Swann's research suggests that the conventional wisdom about end-of-year performance evaluations and the general good cheer demanded by the Christmas season might have paradoxical effects for many people. Managers who offer inaccurately glowing reports in the hope of encouraging employee loyalty may discover that employees with low self-esteem feel less loyal afterward, And high expectations of goodwill, charity and bonhomie at Christmastime can cause these types of people not to feel better about themselves, but worse.
"There is a tendency for people to suspend disbelief during the Christmas period and pretend everything is wonderful even if it is not," said Swann, a professor at the University of Texas at Austin.
"There are times when people say, 'If I have to smile at this person who happens to be an in-law, I am going to barf,' " he said. "People don't like to trade in falsity. People don't like to be treated positively if they know it is not heartfelt. If people are coming across as inauthentic and forcing you to come across as inauthentic in return, that can be enormously stressful."
Swann's work has centered on an idea known as self-verification theory. All people carry around an image of themselves that tells them who they are, whether they are good-looking or average-looking, for example, or clever at math, or kind and thoughtful or largely self-centered. Inasmuch as people want to be recognized for the things they are good at, Swann's work suggests many people also want honest acknowledgments of their flaws, and that when these flaws are minimized or wished away, people end up feeling worse rather than better.
"Our self-views are guideposts to know what to do in life. They play a central role in telling us how to act and feel and what to expect," he said. "We don't want those guideposts to be questioned."
Beth Morling, a psychologist at the University of Delaware, said her own work on self-verification theory has shown that people want feedback that verifies how they see themselves, but is also slightly more positive than the way they see themselves.
"If I think I'm an 8 on my looks, I like to hear from others that I'm a 9," she said. "That feels good to me. But if somebody told me I'm a 10, then it feels too discrepant; our interactions might be awkward later on, and I don't feel well understood."
An employee with low self-esteem may think of himself as deserving only a 2 on a performance evaluation scale of 1 to 10. Morling's point is that a 3 would be nice, but getting a 9 would tell the person his manager is playing some kind of game.

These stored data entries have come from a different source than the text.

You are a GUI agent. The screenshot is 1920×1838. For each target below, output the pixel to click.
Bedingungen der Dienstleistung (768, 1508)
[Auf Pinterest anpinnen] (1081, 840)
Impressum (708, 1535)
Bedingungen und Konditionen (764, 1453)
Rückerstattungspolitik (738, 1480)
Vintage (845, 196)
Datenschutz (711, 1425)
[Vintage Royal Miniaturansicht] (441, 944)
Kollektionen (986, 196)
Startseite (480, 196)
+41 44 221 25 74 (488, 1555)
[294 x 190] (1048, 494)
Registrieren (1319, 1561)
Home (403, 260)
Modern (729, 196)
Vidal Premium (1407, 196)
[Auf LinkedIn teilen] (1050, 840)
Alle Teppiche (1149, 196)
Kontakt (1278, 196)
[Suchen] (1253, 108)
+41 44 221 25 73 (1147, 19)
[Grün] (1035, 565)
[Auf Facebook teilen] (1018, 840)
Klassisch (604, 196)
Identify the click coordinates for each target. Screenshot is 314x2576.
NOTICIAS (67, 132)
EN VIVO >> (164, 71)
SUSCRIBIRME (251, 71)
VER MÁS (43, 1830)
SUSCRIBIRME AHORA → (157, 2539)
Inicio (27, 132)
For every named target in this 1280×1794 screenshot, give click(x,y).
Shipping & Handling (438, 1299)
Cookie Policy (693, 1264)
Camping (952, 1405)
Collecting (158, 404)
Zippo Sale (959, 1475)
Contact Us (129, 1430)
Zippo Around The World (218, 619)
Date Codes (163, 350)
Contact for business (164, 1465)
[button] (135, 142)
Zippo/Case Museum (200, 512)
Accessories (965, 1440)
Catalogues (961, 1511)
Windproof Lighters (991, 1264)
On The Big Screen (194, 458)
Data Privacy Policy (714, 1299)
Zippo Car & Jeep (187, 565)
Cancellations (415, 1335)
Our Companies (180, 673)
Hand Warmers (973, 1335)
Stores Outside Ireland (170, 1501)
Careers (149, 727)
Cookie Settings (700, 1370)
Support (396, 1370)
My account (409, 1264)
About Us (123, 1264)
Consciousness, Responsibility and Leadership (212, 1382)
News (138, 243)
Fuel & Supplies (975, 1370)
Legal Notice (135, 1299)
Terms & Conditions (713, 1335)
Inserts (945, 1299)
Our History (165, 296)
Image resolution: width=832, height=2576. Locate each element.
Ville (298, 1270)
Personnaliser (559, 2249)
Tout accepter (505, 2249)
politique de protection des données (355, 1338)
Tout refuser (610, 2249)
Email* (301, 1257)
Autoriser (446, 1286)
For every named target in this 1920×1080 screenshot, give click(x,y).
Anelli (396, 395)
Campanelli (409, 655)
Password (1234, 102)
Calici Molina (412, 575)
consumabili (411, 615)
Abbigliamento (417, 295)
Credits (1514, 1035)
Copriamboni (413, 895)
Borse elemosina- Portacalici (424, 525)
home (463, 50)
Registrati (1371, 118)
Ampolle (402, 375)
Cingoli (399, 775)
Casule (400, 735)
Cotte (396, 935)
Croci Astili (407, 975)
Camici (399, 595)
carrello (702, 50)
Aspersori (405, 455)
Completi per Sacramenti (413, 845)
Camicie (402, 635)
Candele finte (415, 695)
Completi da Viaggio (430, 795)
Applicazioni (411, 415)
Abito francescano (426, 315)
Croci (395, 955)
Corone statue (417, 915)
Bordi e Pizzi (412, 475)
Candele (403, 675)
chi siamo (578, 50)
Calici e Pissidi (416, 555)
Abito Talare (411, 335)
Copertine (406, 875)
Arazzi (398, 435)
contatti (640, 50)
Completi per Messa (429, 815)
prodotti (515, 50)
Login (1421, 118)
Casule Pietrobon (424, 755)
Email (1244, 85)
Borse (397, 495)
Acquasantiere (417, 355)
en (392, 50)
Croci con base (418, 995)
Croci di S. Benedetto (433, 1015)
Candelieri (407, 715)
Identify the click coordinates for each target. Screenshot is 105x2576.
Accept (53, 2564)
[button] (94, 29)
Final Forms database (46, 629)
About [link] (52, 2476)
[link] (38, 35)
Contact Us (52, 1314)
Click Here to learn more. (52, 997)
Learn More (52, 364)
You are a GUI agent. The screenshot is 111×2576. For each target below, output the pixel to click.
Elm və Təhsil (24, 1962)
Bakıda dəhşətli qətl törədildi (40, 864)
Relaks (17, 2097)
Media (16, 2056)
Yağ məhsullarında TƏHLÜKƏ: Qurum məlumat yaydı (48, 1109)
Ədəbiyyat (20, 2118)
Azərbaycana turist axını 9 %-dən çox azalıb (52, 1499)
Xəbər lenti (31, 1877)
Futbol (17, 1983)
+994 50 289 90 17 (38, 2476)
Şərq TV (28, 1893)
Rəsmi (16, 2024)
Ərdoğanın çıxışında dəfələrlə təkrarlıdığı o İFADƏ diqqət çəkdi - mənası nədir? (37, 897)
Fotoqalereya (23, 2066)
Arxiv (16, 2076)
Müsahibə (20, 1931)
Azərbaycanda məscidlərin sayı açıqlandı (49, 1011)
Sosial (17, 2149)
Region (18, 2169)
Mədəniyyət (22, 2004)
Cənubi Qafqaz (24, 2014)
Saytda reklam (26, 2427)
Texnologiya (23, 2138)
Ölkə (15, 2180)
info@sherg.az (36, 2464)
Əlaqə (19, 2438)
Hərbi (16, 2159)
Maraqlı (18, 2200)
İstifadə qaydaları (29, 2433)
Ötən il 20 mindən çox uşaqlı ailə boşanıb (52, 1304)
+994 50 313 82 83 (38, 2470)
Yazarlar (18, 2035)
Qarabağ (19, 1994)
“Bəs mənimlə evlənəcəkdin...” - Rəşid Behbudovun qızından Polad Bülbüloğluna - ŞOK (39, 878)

Swann said he started thinking about the issue when he was a counselor at a camp for underprivileged children. One kid would go around irritating everyone, and Swann noticed that he seemed almost reassured when he elicited negative reactions.
The psychologist emphasized that there is a difference between a person with low self-esteem and a masochist. Someone with a low self-image doesn't seek to be hurt, but prefers reality to illusion. The message of his research, Swann added, is not to be cruel to people but to be honest with them, even when such honesty tramples on sentiments around Christmas.
"It is like the stress produced by living a lie and knowing other people are forcing their lies on you," he said of many Christmas family dramas. "There is disjunction between what you know to be true and the scripts you are acting out in the context of these familial issues."